Use of LiDar in Cars
Although LiDAR seems to be an implacable imaging technology, it has its own drawbacks like
- High operative cost and tough maintenance
- Ineffective during heavy rain
- Poor imaging at places having high sun angle’s or huge reflections
Beside these drawbacks companies like Waymo are heavily investing in this technology to make it better as they are relying heavily on this technology for their vehicles, even Waymo uses LiDAR’s as their primary sensor for the imaging the environment.
But still there are companies like Tesla which oppose the use of LiDAR’s in their vehicles. Tesla CEO Elon Musk recently made a comment on the use of LiDAR’s “lidar is a fool’s errand and anyone relying on lidar is doomed.” His company Tesla has been able to achieve self-driving without LiDARs, the sensors used in Tesla and its covering range is shown below.
This comes directly against companies like Ford, GM Cruise, Uber and Waymo who think LiDAR is an essential part of the sensor suite, musk Quoted on it as “LiDAR is lame, They’re gonna dump LiDAR, mark my words.

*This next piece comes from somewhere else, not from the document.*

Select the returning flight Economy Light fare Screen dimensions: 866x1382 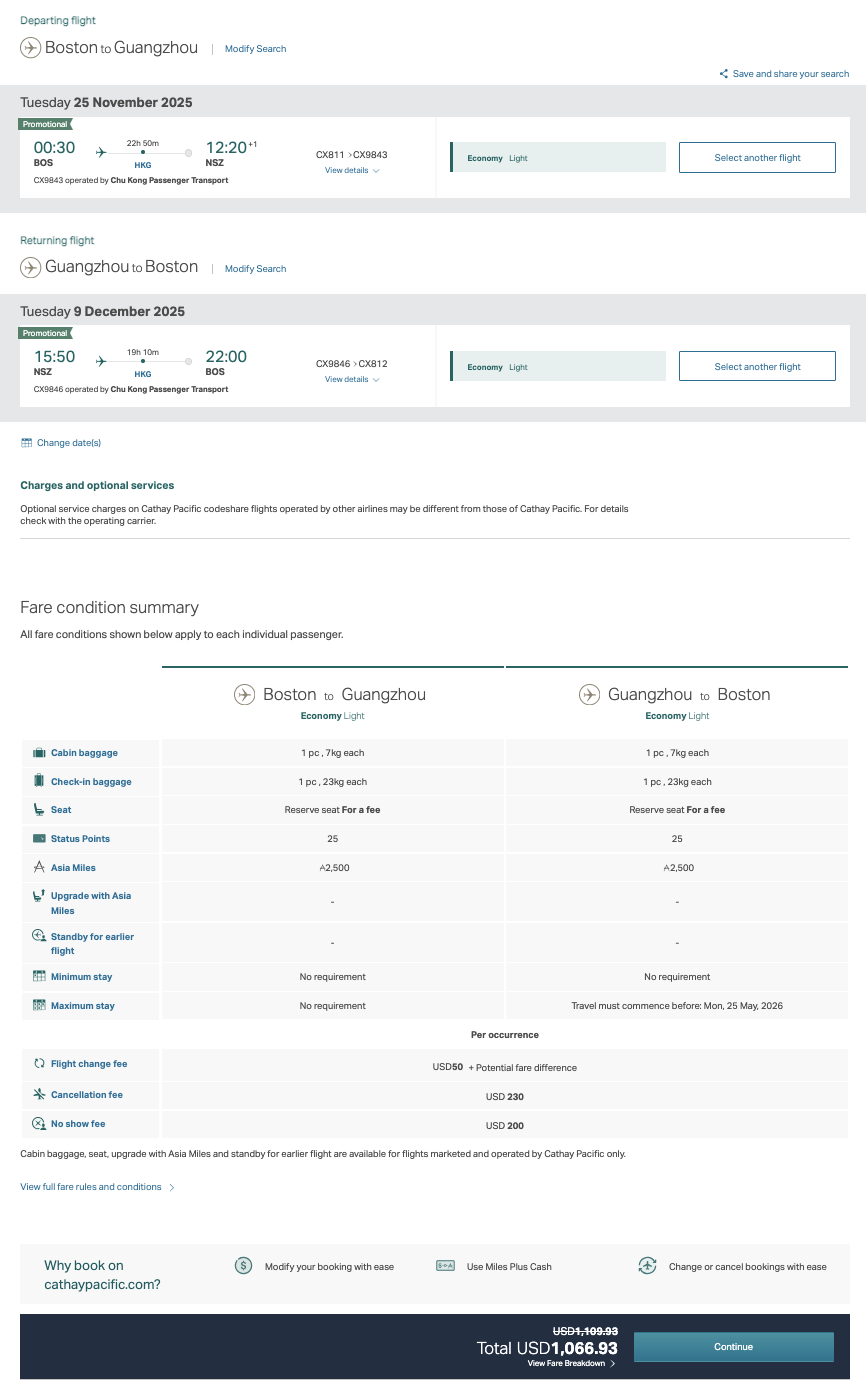click(558, 367)
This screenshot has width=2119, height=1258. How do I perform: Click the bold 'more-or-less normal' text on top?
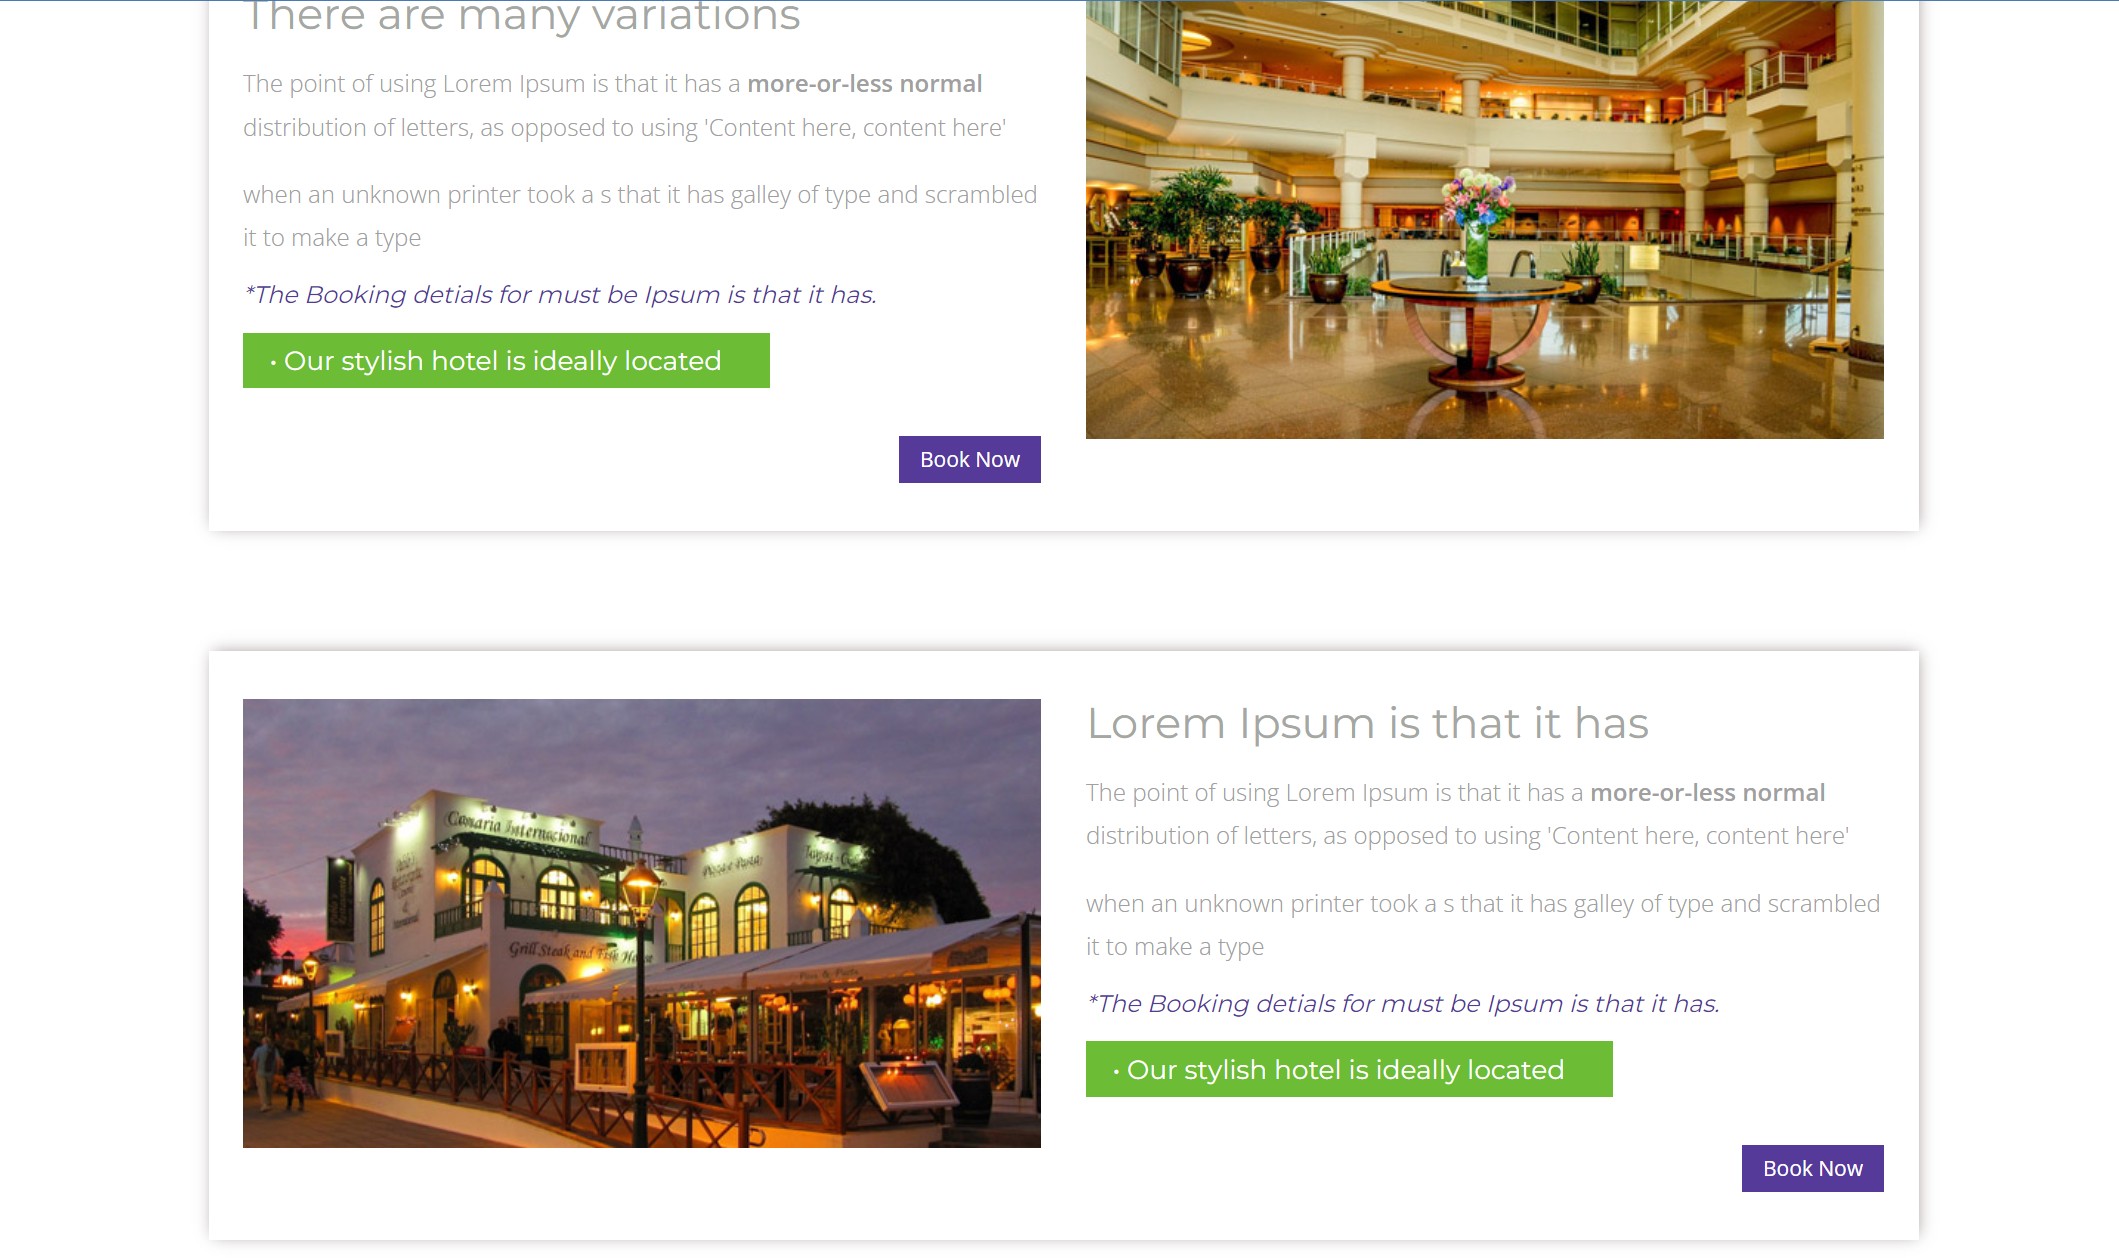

That’s my prediction.” Also universities are backing up musk’s decision of dumping LiDAR’s since two inexpensive cameras on either side of a vehicle can detect objects with nearly LiDAR’s accuracy with just fraction of the cost of LiDAR. The cameras placed on either side of a Tesla car is shown in below image.
Cameras in Self-Driving Vehicles
All self-driving vehicles use multiple cameras to have a 360-degree view of the surrounding environment. Multiple cameras from each side like front, rear, left and right are used and finally the images are stitched together to have 360-degree view. While, some of the cameras have a wide field of view as much as of 120 degrees and shorter range and the other focuses on more narrow view to provide long range visuals. Some cameras in these vehicles have the fish-eye effect to have a super wide panoramic view. All these cameras are used with some computer vision algorithms which perform all the analytics and detection for the vehicle. You can also check out other image processing related articles that we have covered earlier.
Use of Camera in Cars
Cameras in vehicles are being used for much a long time with an application such as in parking assistance and monitoring the rear of cars. Now as the technology of self-driving vehicle is developing the role of camera in vehicles are being re-thought. While providing a 360-degree surrounding view of the environment, cameras are able to drive the vehicles autonomously through the road.
To have a surround view of the road, cameras are integrated at different locations of the vehicle, in front a wide view camera sensor is used also known as binocular vision system and on the left and right side monocular vision systems are used and at the rear end a parking camera is used. All these camera units bring the images to the control units and it stitches the images to have a surround view.
Other type of sensors in Self-Driving Vehicles
Besides the above three sensors, there are some other type of sensors that are used in self driving vehicles for various purposes such as the lane detection, tire-pressure monitoring, temperature control, exterior lightening control, telematics system, headlight control etc.
The future of self-driving vehicles is exciting and is still under development, in future many companies would be coming forward to run the race, and with this many new laws and standards would be created to have a safe use of this technology.